(Washington) Le juge Clarence Thomas, considéré comme le plus conservateur de la Cour suprême américaine, fait face à une nouvelle controverse après que le média ProPublica a révélé jeudi qu’un milliardaire conservateur avait payé l’éducation privée d’un membre de sa famille.

Clarence Thomas s’était déjà retrouvé dans la tempête début avril, quand ProPublica avait révélé qu’il avait accepté, sans les déclarer, des cadeaux coûteux, dont des vols en jet privé ou des croisières sur un mégayacht, de la part du même homme d’affaires, Harlan Crow.

Dans son article publié jeudi, ProPublica indique qu’en 2008, Clarence Thomas avait décidé d’envoyer son petit-neveu adolescent – qu’il élevait avec son épouse « comme un fils » depuis ses six ans – dans une école privée à plus de 6000 dollars par mois.

Mais un relevé bancaire de l’école Hidden Lake Academy de juillet 2009 montre que les frais de scolarité pour l’adolescent ce mois-là ont été payés par l’entreprise d’Harlan Crow, Crow Holdings.

Selon Christopher Grimwood, un ancien responsable de l’école cité par ProPublica, M. Crow a payé pour toute sa scolarité – soit un an. Il aurait aussi payé sa scolarité dans une autre école privée.

Le juge Thomas, à la Cour suprême depuis 1991, n’a jamais fait état de ces paiements dans ses déclarations financières annuelles, d’après le média américain.

Code éthique contraignant

Magnat de l’immobilier, le milliardaire Harlan Crow est l’un des plus importants donateurs du parti républicain aux États-Unis.  

Sollicités par l’AFP, ni Crow Holdings ni le juge Thomas n’avaient répondu dans l’immédiat.

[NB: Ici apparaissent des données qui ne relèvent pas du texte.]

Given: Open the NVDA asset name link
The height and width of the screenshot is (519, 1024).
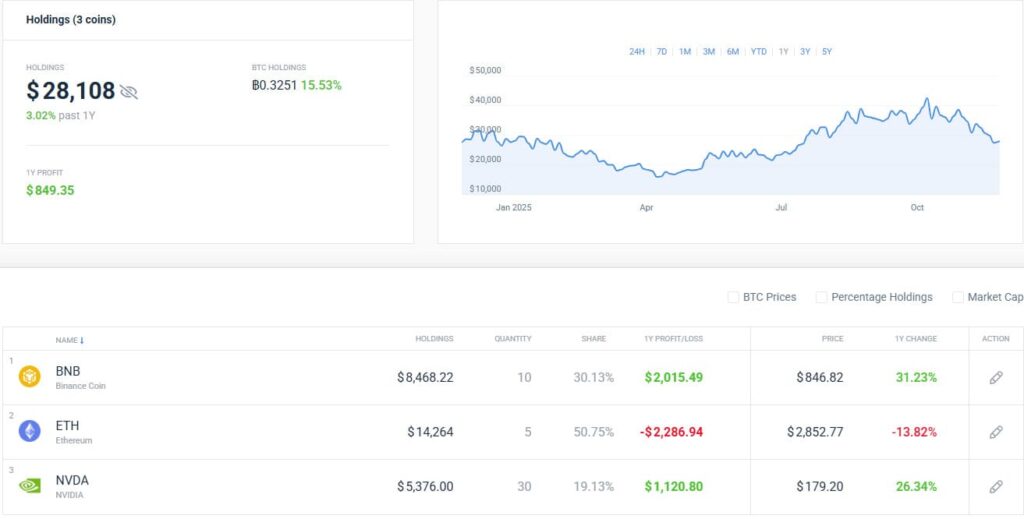Looking at the screenshot, I should point(72,480).
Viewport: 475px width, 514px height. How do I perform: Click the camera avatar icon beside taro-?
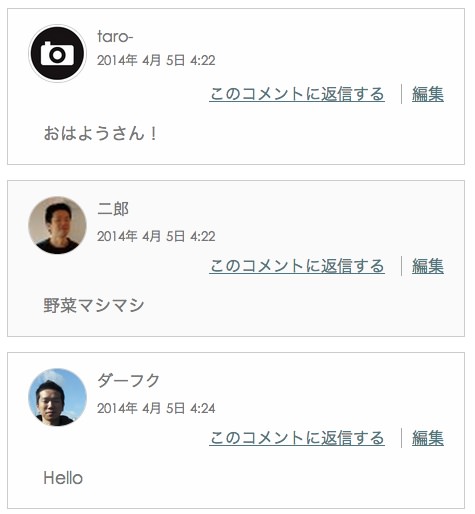(57, 53)
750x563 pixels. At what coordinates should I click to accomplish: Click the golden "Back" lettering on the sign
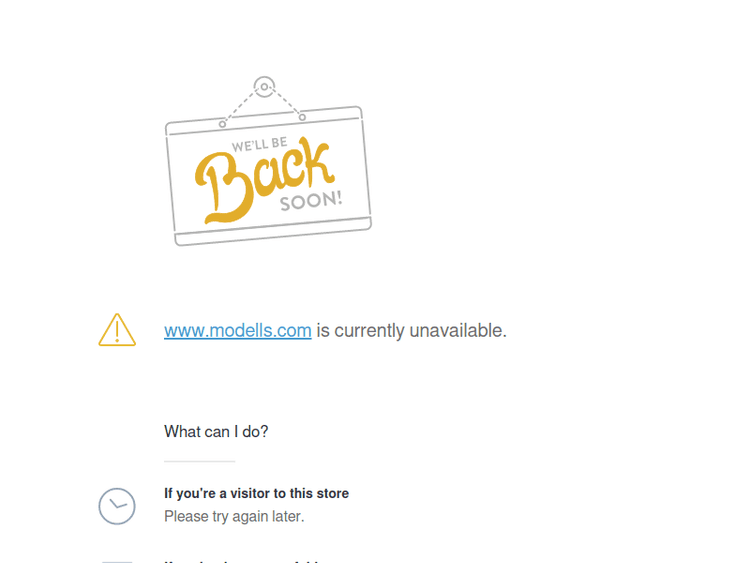[x=264, y=181]
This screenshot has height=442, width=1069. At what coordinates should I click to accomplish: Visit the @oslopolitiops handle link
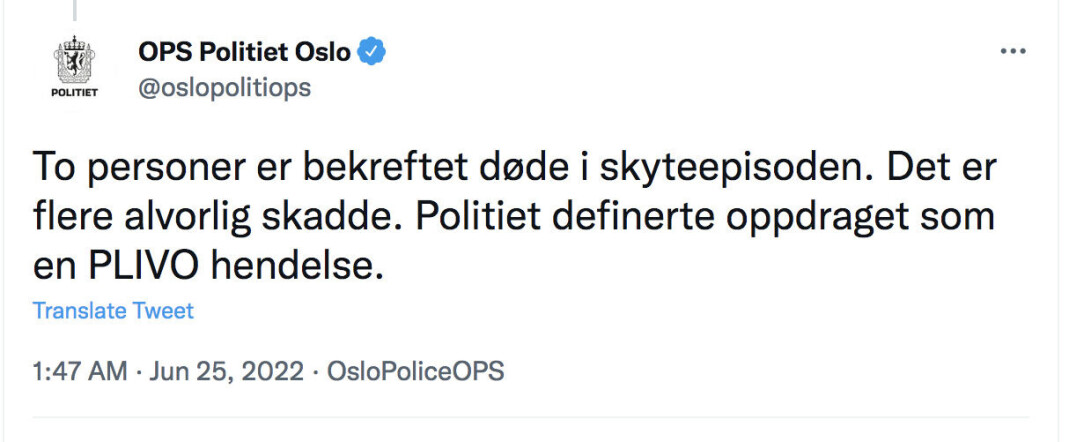224,88
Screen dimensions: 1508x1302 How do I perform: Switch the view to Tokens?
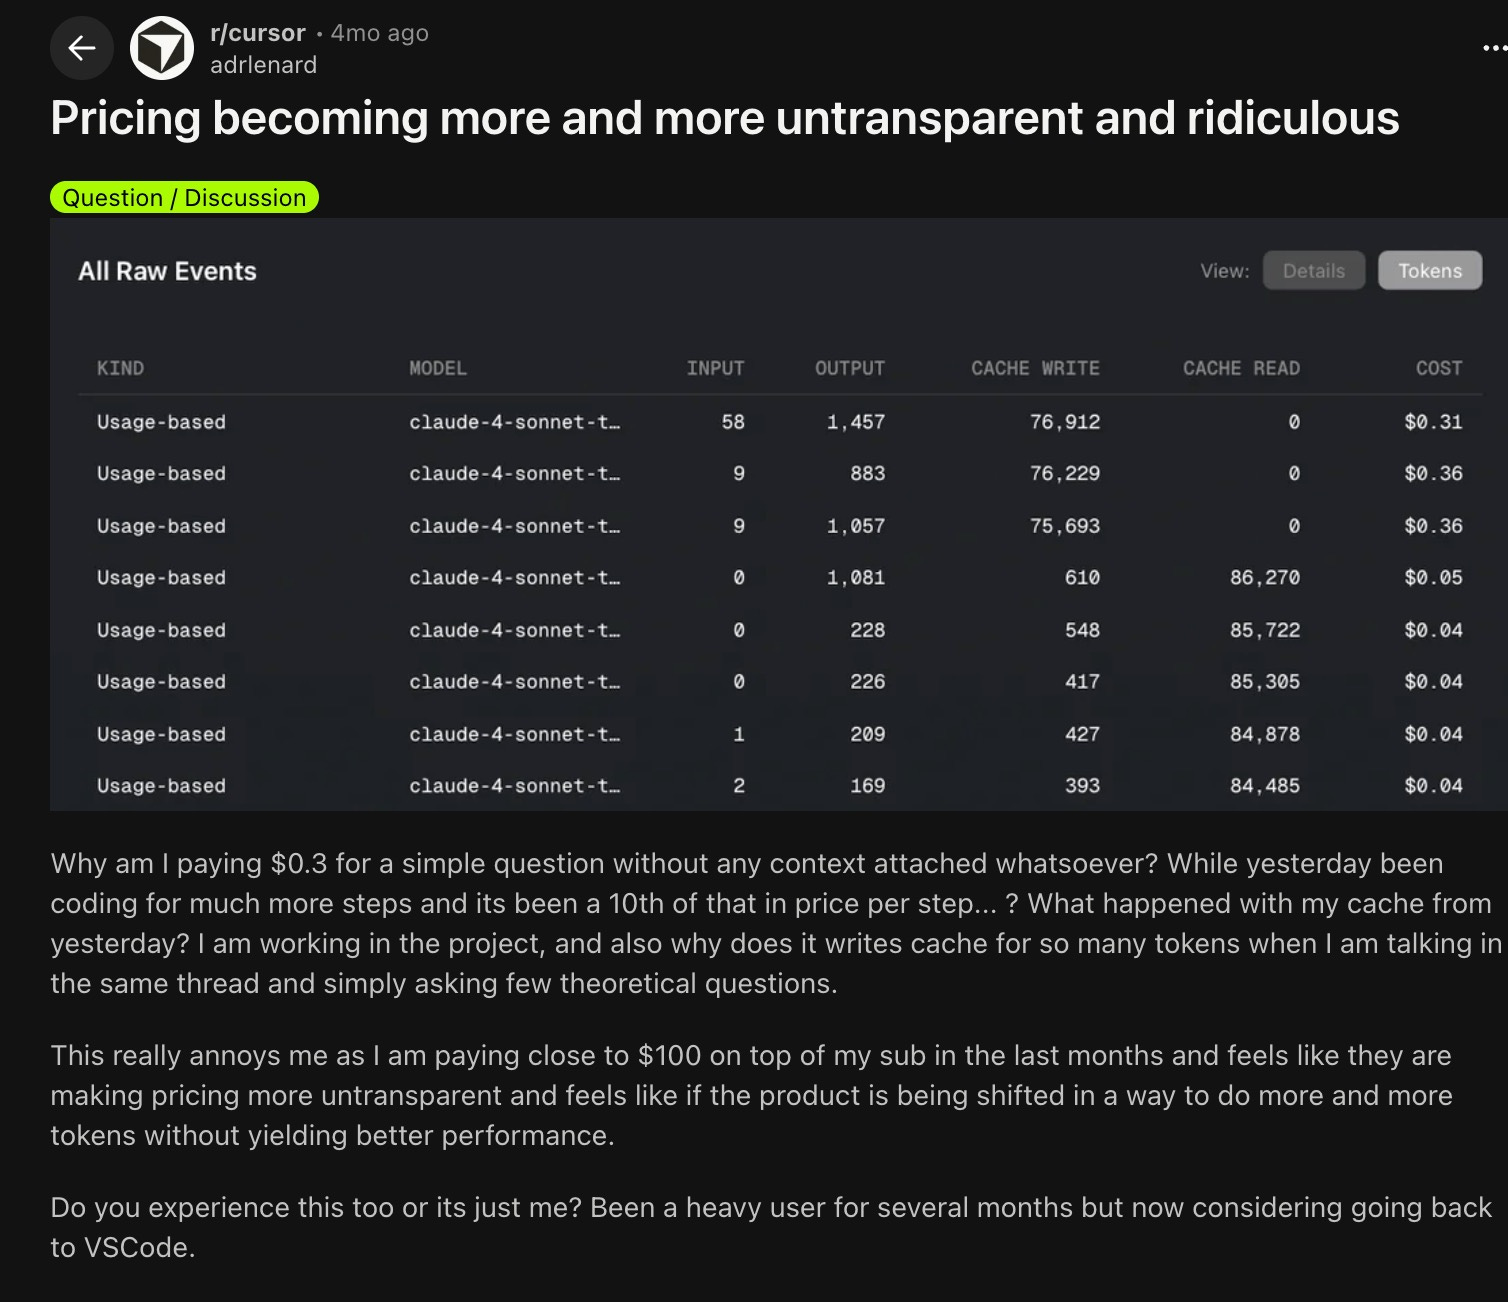[1429, 270]
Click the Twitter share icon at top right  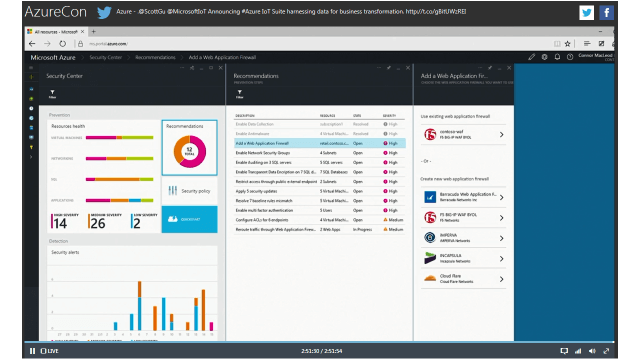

Le bureau d’Harlan Crow a déclaré auprès de ProPublica que le milliardaire « était attaché de longue date à l’importance d’une éducation de qualité et à l’aide aux moins privilégiés, en particulier la jeunesse à risque ».

L’avocat Mark Paoletta, qui s’est présenté comme « un ami du juge Thomas » et qui a été l’avocat de son épouse Ginni Thomas, a affirmé sur Twitter que Harlan Crow avait payé deux années d’école pour le petit-neveu de Clarence Thomas, en rejetant tout manquement à l’éthique.

Les amis du couple Thomas « les ont aidés à faire tout ce qui était possible pour offrir un avenir à de cet enfant », a déclaré M. Paoletta, affirmant que les règles de déclarations financières « n’incluent pas “petit-neveu” » dans la définition d’un enfant à charge, pour lequel des cadeaux doivent être déclarés.

L’influent sénateur démocrate Dick Durbin a réitéré jeudi son appel à la mise en place d’un code éthique contraignant pour les juges à la Cour suprême.

« La réputation et la crédibilité de la Cour sont en jeu », a-t-il affirmé dans un communiqué.

Vente d’une propriété

Après les révélations d’avril, certains élus démocrates avaient appelé à la « démission immédiate » de Clarence Thomas.

Il s’était défendu en assurant que les règles encadrant les déclarations autour de ce type de séjours avaient changé et que M. Crow n’avait aucune affaire en cours devant la Cour suprême.

Le juge de 74 ans n’est pas le seul à avoir attiré l’attention.

Selon Politico, son collègue conservateur Neil Gorsuch a vendu, juste après sa confirmation à la Cour suprême en 2017, une grande propriété dans le Colorado au directeur du cabinet d’avocats Greenberg Traurig, qui plaide régulièrement des affaires devant la haute cour.

Autrefois l’une des institutions les plus respectées du pays, le temple américain du droit – qui tranche les importants débats de société comme la peine de mort ou l’avortement – voit son étoile pâlir à cause des polémiques à répétition.  

Nommés à vie, ses neuf juges sont les seuls juges fédéraux à échapper à un code de conduite explicite.